Kırım Tatar Milli Meclisi (KTMM) Üyesi, Dünya Kırım Tatar Kongresi (DQTK) Üyesi, Geniçesk Kaymakam Yardımcısı, Kırım Tatar siyasi tutsak Edem Bekirov’un eşi Gülnara Bekirova ile ailesi bu baskılara yakından tanık oldu. Evi işgalci Rus askerleri tarafından gasp edilen ve bir karargâha dönüştürülen Gülnara Bekirova, Kırım Haber Ajansına (QHA) kendisinin ve ailesinin hikayesi üzerisinden Kırım Tatar halkına yönelik uygulanan zulümleri anlattı.

“KIRIM’IN MUTLAKA RUS İŞGALDEN KURTARILACAĞINA İNANIYORUM”

Annesinin ve babasının da tüm Kırım Tatar halkı gibi 18 Mayıs 1944’te diktatör Stalin’in emri ile hayvan vagonlarına doldurularak özvatanları Kırım'dan binlerce kilometre uzağa götürülen Kırım Tatarları olduğunu belirten Gülnara Bekirova, "Her Kırım Tatarı gibi vatan hasreti duyan ailemin en büyük hayali Kırım’da yaşamaktı. Ancak önce Sovyet yönetimi sonra ise Putin rejimi buna engel oldu. Fakat ne kadar zor olsa da biz mücadelemizden ve hayallerimizden hiçbir zaman vazgeçmedik. Kırım’ın Rus işgalinden mutlaka kurtarılacağına ve halkımızın anavatanında özgür bir şekilde yaşama ve gelişme fırsatına sahip olacağına inanıyorum." ifadelerini kullandı.

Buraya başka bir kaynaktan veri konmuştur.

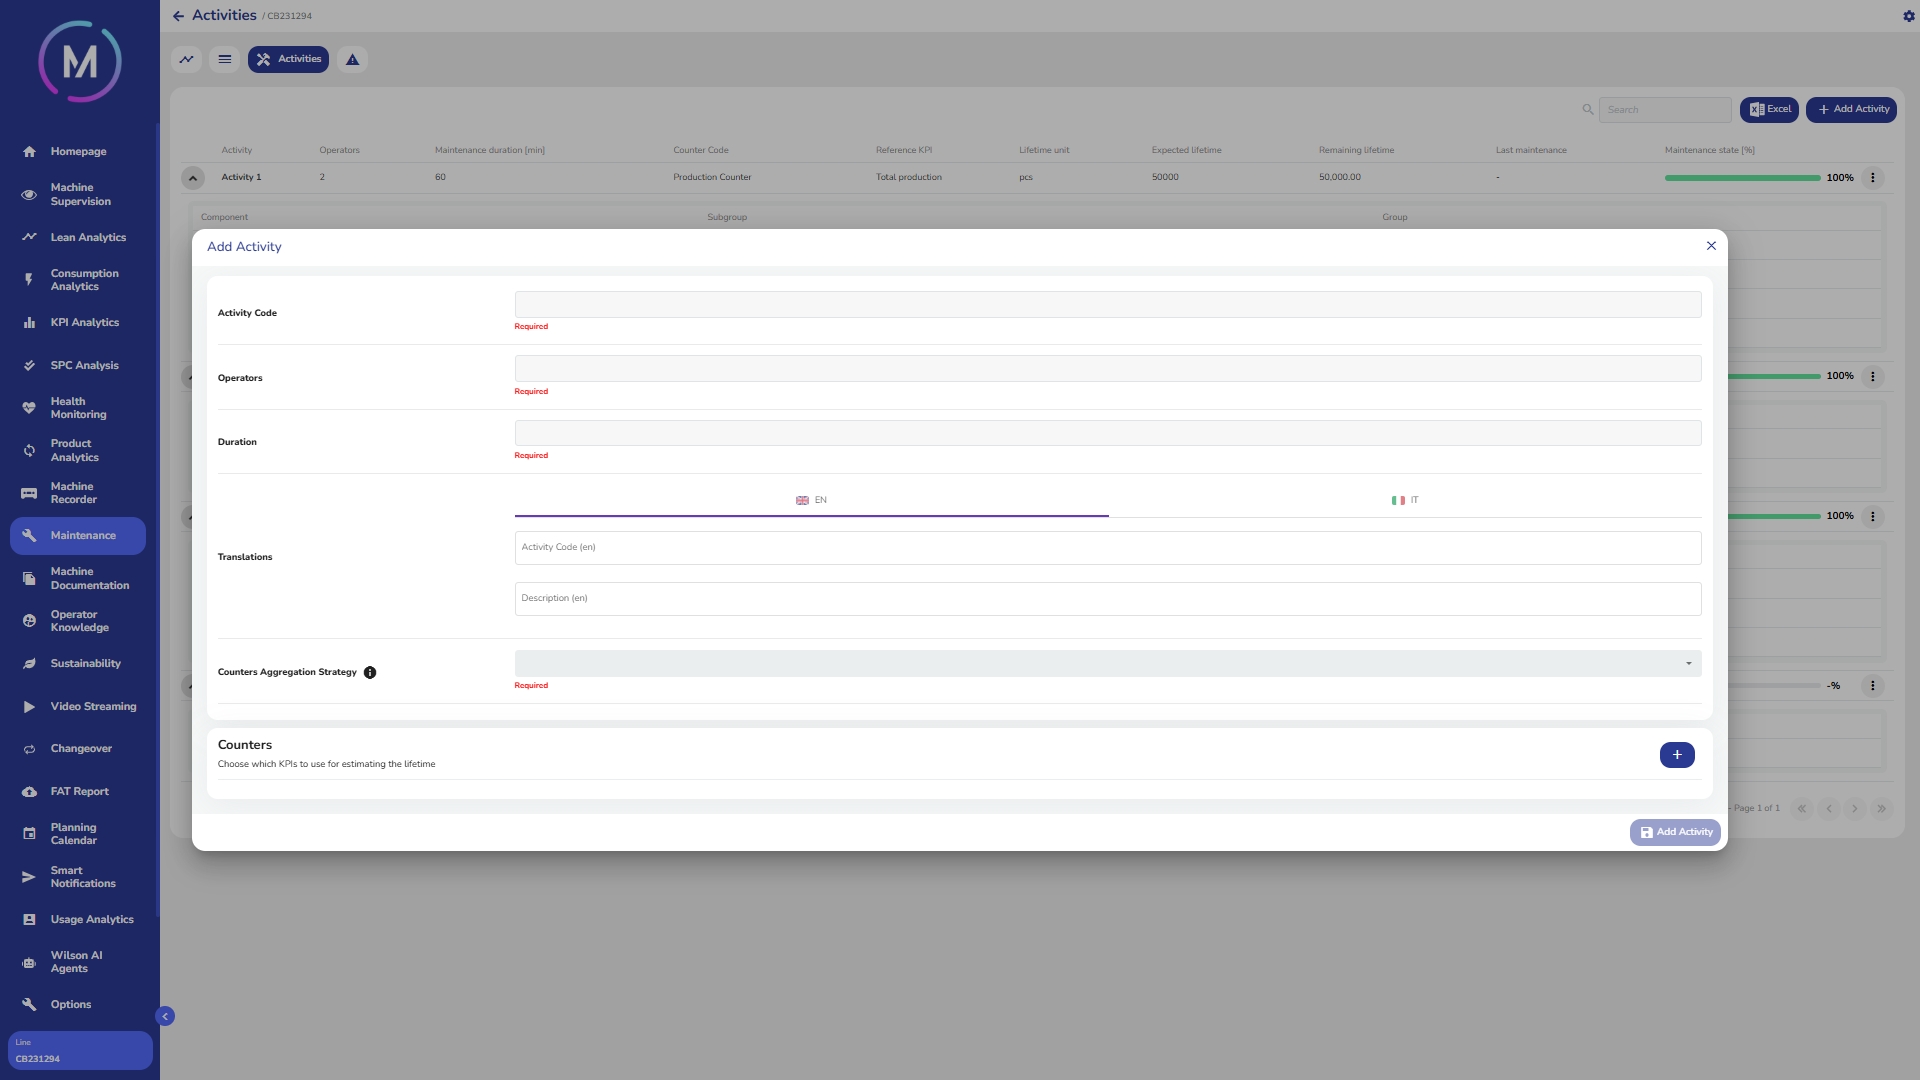Export the table with the Excel button

point(1769,110)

Taşkent'te 8 Nisan 1961'de dünyaya gelen Bekirova, "Annem Rozalye, 7 Mayıs 1941 tarihinde Akyar'da (Sivastopol) ve babam 23 Şubat 1931'de Bahçesaray'da doğdu. 18 Mayıs 1944'te bütün Kırım Tatar halkıyla birlikte hayvan vagonlarına doldurularak; annem 3 yaşında iken Ural’daki Mariyisk bölgesine, 13 yaşındaki babam Özbekistan'a sürgün edildi." dedi.

"Annem babam 5 Eylül 1967'de Sovyet hükûmetinin Kırım Tatarları hakkında çıkardığı karar bağlamında Kırım'a dönebileceklerini sanan binlerce Kırım Tatarı gibi sürgün yerinden Kırım'a geldi ama bunun da bir Sovyet Rusya aldatmacısı olduğu anlaşıldı." diyen Bekirova, Sovyet yönetiminin geri dönen Kırım Tatarlarının Kırım'a yerleşmesine izin vermediğini ve bir çoğunu yeniden sürgün ettiğini belirtti.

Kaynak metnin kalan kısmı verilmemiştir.